The Ledger of Lakeland on a judge’s ruling on voting laws:

We applaud Gov. Rick Scott for abiding by a judge’s ruling and for expressing a willingness to work with lawmakers to create a more flexible registration deadline during declared states of emergency.

As the 2016 election chugs toward the finish line, U.S. District Judge Mark Walker in Tallahassee has boldly inserted himself into Florida’s election process.

The judge, appointed to the bench by President Barack Obama, has of late shot down two aspects of the state’s voting laws by upholding complaints raised by the Florida Democratic Party.

If Republican Donald Trump’s recent struggles continue to cause his campaign to falter, the election may wind up a rout for Democrat Hillary Clinton, which would make Walker’s decisions anti-climactic.

Yet if Trump is running stronger than pollsters believe - a Quinnipiac University poll released Monday showed Trump trailing Clinton by just four percentage points - or if Clinton stumbles badly in the waning days, Walker’s findings could have significant influence on the outcome, for which Clinton’s campaign could give thanks if she manages to take Florida.

Walker’s first decision was to heed the Democratic Party’s request to extend the voter registration deadline until 5 p.m. today. Originally, that was set for Oct. 11 because, under Florida law, voters must register to vote at least 29 days before an election.

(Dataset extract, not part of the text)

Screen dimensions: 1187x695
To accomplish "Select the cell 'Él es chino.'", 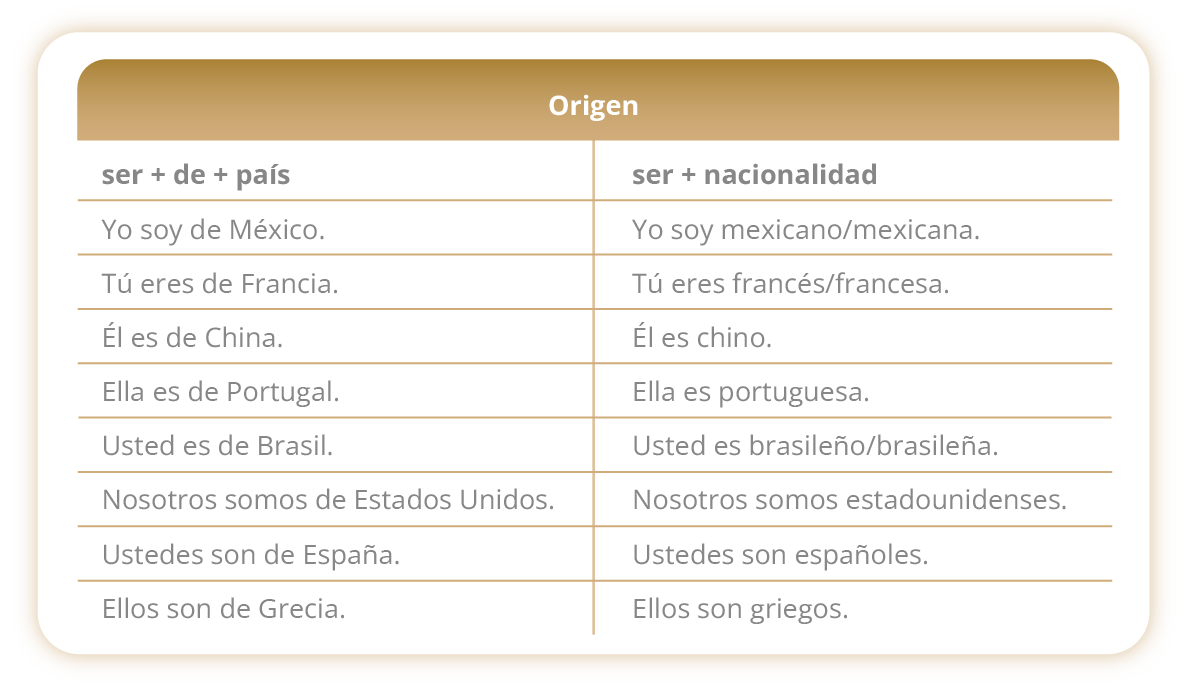I will tap(703, 337).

The Democratic Party maintained that when Gov. Rick Scott declared a state of emergency as Hurricane Matthew bore down on Florida, with numerous government offices closing and with an estimated 1.5 million people along the Atlantic Coast encouraged to seek shelter inland, many who fled were denied an opportunity to register to vote.

Scott, who strongly supports Trump, initially said he would not extend the deadline because he thought people already had sufficient time to register. The governor’s office also said he could not make that decision unilaterally.

Walker agreed that Scott was likely not the correct person to be sued, but disputed that his administration could not extend the deadline. Walker indicated failure to do so was unconstitutional, even though state law says nothing one way or the other.

Despite that, we concur with the judge’s decision. Because of Trump, whether you are for or against him, and Sen. Bernie Sanders, runner-up to Clinton in the Democratic primary, interest and passions are running high. People should have as much time as possible to have a say in the outcome.

Yet we also applaud Gov. Scott for abiding by the ruling and for expressing a willingness to work with lawmakers to create a more flexible registration deadline for such circumstances in the future. Allowing extra time during a declared state of emergency is fitting.

Judge Walker’s second ruling, delivered Sunday, ordered election officials to allow voters who submit mail-in ballots but whose signatures do not match the one on file with county elections supervisors to fix the situation before Election Day.

If you receive a mail-in ballot and forget to sign it before returning it, you have an opportunity to do so by submitting an affidavit that you neglected to autograph the ballot and by providing either picture identification or documentation that shows your name and address.

Walker said it made no sense to not allow people whose signatures differ the same opportunity, and blatantly and pointedly accused state officials of denying voters their rights. Florida “has categorically disenfranchised thousands of voters arguably for no reason other than they have poor handwriting or their handwriting has changed over time,” the judge wrote in his order. The state also has “consistently chipped away at the right to vote,” Walker added, partly through “a crazy quilt of conflicting and diverging procedures” that demonstrate “complete lack of uniformity.”

That’s a bit strong, and largely unsubstantiated. So, a few points here.

First, there is a good reason to allow someone who did not sign a mail-in ballot to do so. As the law allows, they can appear in person and prove who they are. Judge Walker wrote that granting the same privilege to those with disputable signatures will reduce voter fraud for the same reason. We hope he’s right, because studies show that mail-in ballots are the prime source of voter fraud activity.

But this law has been around since 2004. Why are we just hearing about fixing it now? How do we know the small fraction of ballots rejected in the 2012 presidential race for dubious signatures - less than one-quarter of 1 percent - weren’t phony?

Texas Sen. Ted Cruz became the first to declare for this presidential election - 19 months ago. By law state and county election officials are required to remind people to update their signatures each general election year and whenever sending correspondence to registered voters.

At some point the individual voter has to take some responsibility for being prepared to decide who runs their country, state, county, or city. Judicial meddling in duly enacted laws seems to detract from a citizen’s obligation. Worse, it might fuel Trump’s accusation that the election is “rigged.”